Delaney
CONCORD, N.H. (Legal Newsline) - New Hampshire Attorney General Michael Delaney announced a settlement on Wednesday with Concord Hospital resolving allegations of hazardous waste violations.
Capital Regional Health Care Corporation, also known as Concord Hospital Inc., allegedly failed to identify certain pharmaceutical wastes as hazardous wastes, shipping the waste to facilities not authorized to accept it.
Thirty pharmaceuticals are specifically listed as hazardous waste, while numerous other pharmaceuticals -- because of such characteristics as corrosiveness, ablility to be ignited, and toxicity or reactivity -- are considered hazardous wastes. If hazardous wastes are not identified by the generator at the point of generation, they cannot be properly managed, Delaney says.
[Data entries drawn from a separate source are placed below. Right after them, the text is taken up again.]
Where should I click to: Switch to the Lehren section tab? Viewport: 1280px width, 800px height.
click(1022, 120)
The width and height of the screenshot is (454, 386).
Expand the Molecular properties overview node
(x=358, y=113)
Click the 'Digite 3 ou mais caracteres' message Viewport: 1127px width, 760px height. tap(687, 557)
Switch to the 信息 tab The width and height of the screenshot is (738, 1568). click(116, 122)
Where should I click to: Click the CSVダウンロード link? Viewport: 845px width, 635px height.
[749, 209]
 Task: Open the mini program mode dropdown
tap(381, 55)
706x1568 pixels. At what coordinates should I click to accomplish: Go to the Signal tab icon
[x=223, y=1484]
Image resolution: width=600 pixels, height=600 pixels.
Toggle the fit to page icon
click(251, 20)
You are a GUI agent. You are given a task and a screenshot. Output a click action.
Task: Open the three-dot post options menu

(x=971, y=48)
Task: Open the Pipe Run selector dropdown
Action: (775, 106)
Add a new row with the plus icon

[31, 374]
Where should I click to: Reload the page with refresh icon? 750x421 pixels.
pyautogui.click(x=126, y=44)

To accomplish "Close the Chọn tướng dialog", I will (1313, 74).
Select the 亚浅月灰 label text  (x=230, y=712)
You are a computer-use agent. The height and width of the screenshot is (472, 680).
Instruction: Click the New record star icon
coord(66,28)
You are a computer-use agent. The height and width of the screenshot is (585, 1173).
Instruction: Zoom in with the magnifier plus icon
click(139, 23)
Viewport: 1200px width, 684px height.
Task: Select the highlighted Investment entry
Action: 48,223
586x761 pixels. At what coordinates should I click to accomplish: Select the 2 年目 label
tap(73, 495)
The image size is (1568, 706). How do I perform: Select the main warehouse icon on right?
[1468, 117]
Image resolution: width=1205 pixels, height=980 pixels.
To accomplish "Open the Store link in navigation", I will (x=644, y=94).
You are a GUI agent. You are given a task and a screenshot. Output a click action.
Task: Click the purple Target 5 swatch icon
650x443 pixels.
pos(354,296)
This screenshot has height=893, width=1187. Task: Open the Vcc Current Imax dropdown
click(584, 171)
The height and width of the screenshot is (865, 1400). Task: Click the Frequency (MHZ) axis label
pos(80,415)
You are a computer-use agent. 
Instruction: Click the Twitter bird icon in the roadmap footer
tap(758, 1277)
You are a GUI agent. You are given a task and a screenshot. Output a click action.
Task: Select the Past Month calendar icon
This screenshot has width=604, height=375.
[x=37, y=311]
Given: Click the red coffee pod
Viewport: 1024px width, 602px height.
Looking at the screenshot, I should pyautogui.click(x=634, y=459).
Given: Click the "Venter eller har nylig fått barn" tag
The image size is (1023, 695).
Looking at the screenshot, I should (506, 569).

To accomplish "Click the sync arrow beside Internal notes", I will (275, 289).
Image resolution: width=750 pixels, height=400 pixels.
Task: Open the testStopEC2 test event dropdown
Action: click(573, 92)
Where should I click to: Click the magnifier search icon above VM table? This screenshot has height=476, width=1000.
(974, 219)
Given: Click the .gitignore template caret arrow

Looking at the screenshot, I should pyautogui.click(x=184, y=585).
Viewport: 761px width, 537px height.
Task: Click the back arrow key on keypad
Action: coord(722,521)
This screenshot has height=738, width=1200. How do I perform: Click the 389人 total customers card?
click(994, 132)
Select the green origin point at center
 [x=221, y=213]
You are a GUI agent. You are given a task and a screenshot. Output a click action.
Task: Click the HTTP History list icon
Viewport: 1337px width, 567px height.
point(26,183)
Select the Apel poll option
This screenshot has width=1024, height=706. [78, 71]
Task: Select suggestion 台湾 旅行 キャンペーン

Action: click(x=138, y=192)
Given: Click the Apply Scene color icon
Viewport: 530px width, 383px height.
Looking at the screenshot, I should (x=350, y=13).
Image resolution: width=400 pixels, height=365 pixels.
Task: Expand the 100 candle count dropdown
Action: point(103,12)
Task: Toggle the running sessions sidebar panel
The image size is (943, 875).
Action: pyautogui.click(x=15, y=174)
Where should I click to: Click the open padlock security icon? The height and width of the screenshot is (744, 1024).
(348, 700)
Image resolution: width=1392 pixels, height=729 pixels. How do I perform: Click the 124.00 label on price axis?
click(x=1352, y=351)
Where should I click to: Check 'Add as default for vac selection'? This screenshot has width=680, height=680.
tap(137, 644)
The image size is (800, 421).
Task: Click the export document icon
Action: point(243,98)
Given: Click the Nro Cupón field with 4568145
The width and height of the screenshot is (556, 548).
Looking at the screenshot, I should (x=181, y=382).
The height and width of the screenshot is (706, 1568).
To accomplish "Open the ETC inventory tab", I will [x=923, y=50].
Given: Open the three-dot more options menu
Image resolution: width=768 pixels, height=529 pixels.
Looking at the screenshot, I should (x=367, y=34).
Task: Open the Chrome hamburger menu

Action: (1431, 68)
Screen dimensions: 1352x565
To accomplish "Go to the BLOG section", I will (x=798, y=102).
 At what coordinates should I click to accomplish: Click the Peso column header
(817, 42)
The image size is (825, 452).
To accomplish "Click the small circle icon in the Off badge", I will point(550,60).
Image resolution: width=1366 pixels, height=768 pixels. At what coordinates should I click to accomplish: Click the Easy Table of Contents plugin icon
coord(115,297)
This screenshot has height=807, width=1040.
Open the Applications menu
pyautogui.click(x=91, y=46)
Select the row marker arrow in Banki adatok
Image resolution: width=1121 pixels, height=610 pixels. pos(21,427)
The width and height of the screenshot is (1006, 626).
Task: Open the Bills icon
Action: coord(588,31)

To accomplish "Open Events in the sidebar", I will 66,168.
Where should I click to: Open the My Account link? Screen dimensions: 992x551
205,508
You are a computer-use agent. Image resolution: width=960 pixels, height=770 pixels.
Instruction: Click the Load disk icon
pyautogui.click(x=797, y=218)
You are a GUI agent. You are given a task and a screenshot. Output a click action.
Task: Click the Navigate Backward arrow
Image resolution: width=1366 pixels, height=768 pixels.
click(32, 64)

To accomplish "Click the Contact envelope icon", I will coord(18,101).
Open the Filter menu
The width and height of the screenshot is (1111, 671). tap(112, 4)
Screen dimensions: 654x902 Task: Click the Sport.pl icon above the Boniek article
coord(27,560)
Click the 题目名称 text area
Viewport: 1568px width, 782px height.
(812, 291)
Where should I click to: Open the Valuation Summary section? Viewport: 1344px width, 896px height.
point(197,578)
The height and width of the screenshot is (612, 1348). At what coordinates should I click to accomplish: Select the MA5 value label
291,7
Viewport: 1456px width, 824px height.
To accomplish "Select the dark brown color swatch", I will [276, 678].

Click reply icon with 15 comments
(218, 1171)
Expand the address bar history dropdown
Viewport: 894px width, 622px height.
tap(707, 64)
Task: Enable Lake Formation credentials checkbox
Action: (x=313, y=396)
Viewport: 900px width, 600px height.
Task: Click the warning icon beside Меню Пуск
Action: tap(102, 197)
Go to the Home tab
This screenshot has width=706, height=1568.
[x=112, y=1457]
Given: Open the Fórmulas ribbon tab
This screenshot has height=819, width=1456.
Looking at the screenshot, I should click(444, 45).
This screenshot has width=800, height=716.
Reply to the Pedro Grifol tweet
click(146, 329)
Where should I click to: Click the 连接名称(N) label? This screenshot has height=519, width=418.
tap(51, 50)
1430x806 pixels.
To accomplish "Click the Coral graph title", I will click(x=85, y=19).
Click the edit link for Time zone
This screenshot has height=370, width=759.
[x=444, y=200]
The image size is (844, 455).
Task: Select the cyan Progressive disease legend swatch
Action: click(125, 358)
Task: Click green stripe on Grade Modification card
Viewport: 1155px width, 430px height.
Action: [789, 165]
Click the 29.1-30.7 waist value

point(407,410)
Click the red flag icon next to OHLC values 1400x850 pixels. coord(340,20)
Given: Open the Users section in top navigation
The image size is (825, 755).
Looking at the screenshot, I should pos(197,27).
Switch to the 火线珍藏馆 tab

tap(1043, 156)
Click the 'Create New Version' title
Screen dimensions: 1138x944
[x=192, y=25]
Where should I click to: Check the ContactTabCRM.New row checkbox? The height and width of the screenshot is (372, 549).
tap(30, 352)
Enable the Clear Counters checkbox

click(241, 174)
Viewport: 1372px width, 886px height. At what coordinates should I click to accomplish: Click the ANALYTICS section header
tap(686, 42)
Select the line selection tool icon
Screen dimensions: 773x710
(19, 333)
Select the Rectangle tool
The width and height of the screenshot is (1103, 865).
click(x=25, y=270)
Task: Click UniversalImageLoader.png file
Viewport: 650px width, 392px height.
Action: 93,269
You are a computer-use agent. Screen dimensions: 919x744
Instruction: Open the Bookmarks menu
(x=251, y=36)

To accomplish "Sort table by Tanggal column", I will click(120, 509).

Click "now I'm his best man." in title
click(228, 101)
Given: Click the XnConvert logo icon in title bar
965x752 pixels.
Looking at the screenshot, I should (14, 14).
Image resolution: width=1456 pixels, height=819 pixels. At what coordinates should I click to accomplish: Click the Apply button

The New Hampshire Department of Environmental Services also alleges that Concord Hospital failed to identify hazardous waste alcohols, solvents and used oils for recycling and failed to follow certain hazardous waste management requirements.
The allegations do not pertain to infectious, or biohazards, wastes, such as expended needles.
Under the terms of the settlement, a total penalty of $205,000 will be assessed to Concord Hospital. The hospital will be credited $50,000 of the total penalty if it provides free, state-approved training related to the management of pharmaceutical wastes to New Hampshire-based healthcare facilities. The remaining $155,000 will be paid over the next several months.
Concord Hospital quickly corrected its problems once the DES identified them and was cooperative with the case, Delaney says.